Published: : September 25, 2025, 11:18 AM
Claudia Cardinale, the celebrated Italian actress and UNESCO goodwill ambassador, has died in France at the age of 87, just three years shy of her 90th birthday. Her agent, Laurent Savry, confirmed she passed away on 23 September 2025 in Nemours, surrounded by her children. No cause of death was disclosed.
Born in April 1938 in Tunis to Sicilian parents, Cardinale first rose to prominence at 16 when she won a beauty contest and was soon crowned “the most beautiful woman” in Tunisia’s capital. That recognition led her to the Venice Film Festival, where she caught the attention of directors and producers. Originally aspiring to be a teacher, she instead chose cinema, beginning a career that flourished through the 1950s and 1960s.

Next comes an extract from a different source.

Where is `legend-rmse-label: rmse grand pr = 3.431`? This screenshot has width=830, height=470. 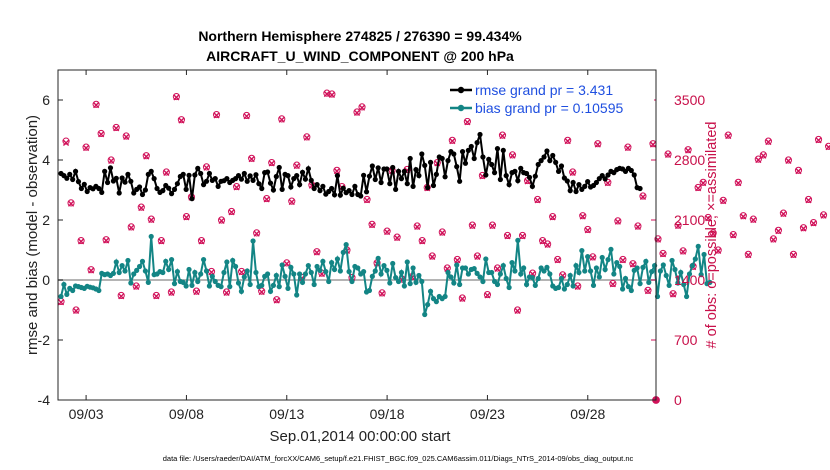 legend-rmse-label: rmse grand pr = 3.431 is located at coordinates (544, 90).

Cardinale starred in some of Europe’s most acclaimed films, including Goha, Girl with a Suitcase, The Leopard, 8½ and The Pink Panther. Federico Fellini cast her as the dream muse of his alter ego in 8½ (1963), while Luchino Visconti’s The Leopard paired her with Burt Lancaster and Alain Delon in a role immortalized by a lavish waltz sequence. By the late 1960s, she achieved international recognition with Sergio Leone’s epic western Once Upon a Time in the West.
Unlike many contemporaries, she largely stepped away from Hollywood, focusing on European cinema. Cardinale received France’s highest honor in 1999 and often spoke candidly about her career and the pressures of her era.
She is survived by her son, Patrick Cristaldi, and daughter, writer Claudia Squitieri.